Читать книгу The Letters of J. R. R. Tolkien - Christopher Tolkien, Christopher Tolkien - Страница 79
74 From a letter to Stanley Unwin
Оглавление29 June 1944
[Unwin wrote on 22 June, enclosing ‘a further substantial cheque’ for royalties earned by The Hobbit, and telling Tolkien that his son Rayner was now reading English at Oxford as a naval cadet: ‘He will be away next week on leave, but after his return I should much like him to meet you some time.’]
First about Rayner. I was both delighted and grieved at your news. Delighted because I shall have a chance of seeing him. I hope he will treat me in the most unprofessorial manner, and as soon as he gets back, will just let me know how we can meet: whether I can roll into his rooms, and whether he would care at any time to wander up here to my house and have tea (meagre) in my garden (untidy). Grieved because it is abominable to think that the passage of time and the prolongation of this misery has swept him up. My youngest boy, also Trinity, was carried off last July – in the midst of typing and revising the Hobbit sequel and doing a lovely map – and is now far away and very wretched, in the Orange Free State:1 the fact that it was my native land does not seem to recommend it to him. I have at the moment another son, a much damaged soldier, at Trinity trying to do some work and recover a shadow of his old health.2. . . .
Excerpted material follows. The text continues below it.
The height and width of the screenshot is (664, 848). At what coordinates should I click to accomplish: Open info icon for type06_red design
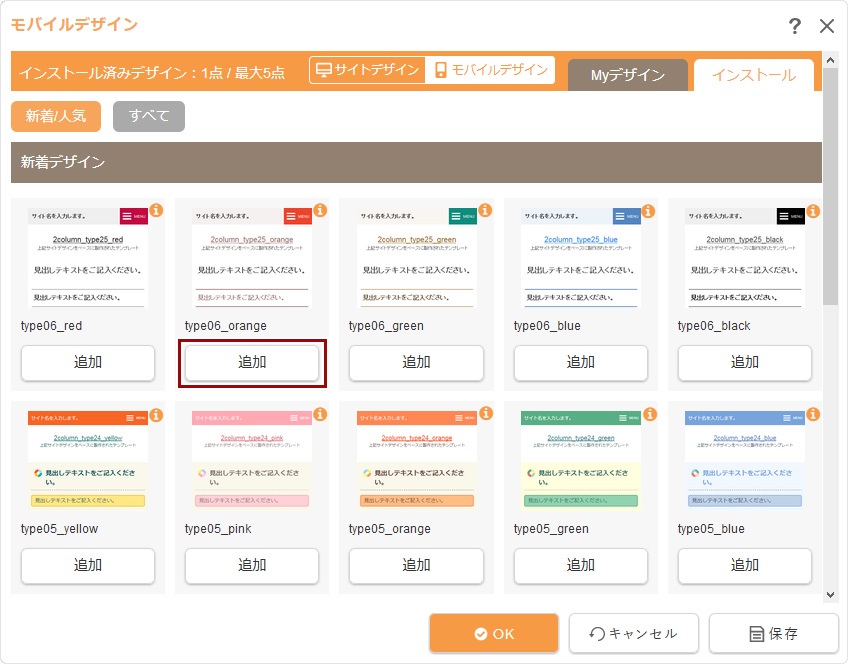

I am afraid I have treated you badly. Fortune has treated me pretty rough since I last wrote – though not rougher than many others, alas! – and I have had barely the energy or the time to get through the menial day. But I should have thanked you for your note about Foyles3 and for the two copies of the edition. Also I might have let you know what was happening to the sequel to the Hobbit. Not a line on it was possible for a year. One of the results (until I was drowned in an abyss of exams) of release from work for R.N. and R.A.F. was that I managed to bring this (great) work to within sight of conclusion, and am now about to conclude it, disregarding all other calls, as far as is possible.
I hope you still have some mild interest in it, in spite of paper shortage – at any rate as a possible future. It is frightfully difficult and/or expensive getting anything typed in this town, and when my typewriter broke down nobody would repair it. I have still only one copy, and that needs revision as the thing nears its end. But I hope at last soon to be able to submit a chunk to you. A pity Rayner is now involved with other and more serious matters. In any case, I fear, the story has grown too long and unjuvenile.
Thank you very much for the cheque. Even halved it will be very useful. I still labour under debts, mainly due to trying to complete a family’s education after war had taken most of one’s means: not an uncommon experience.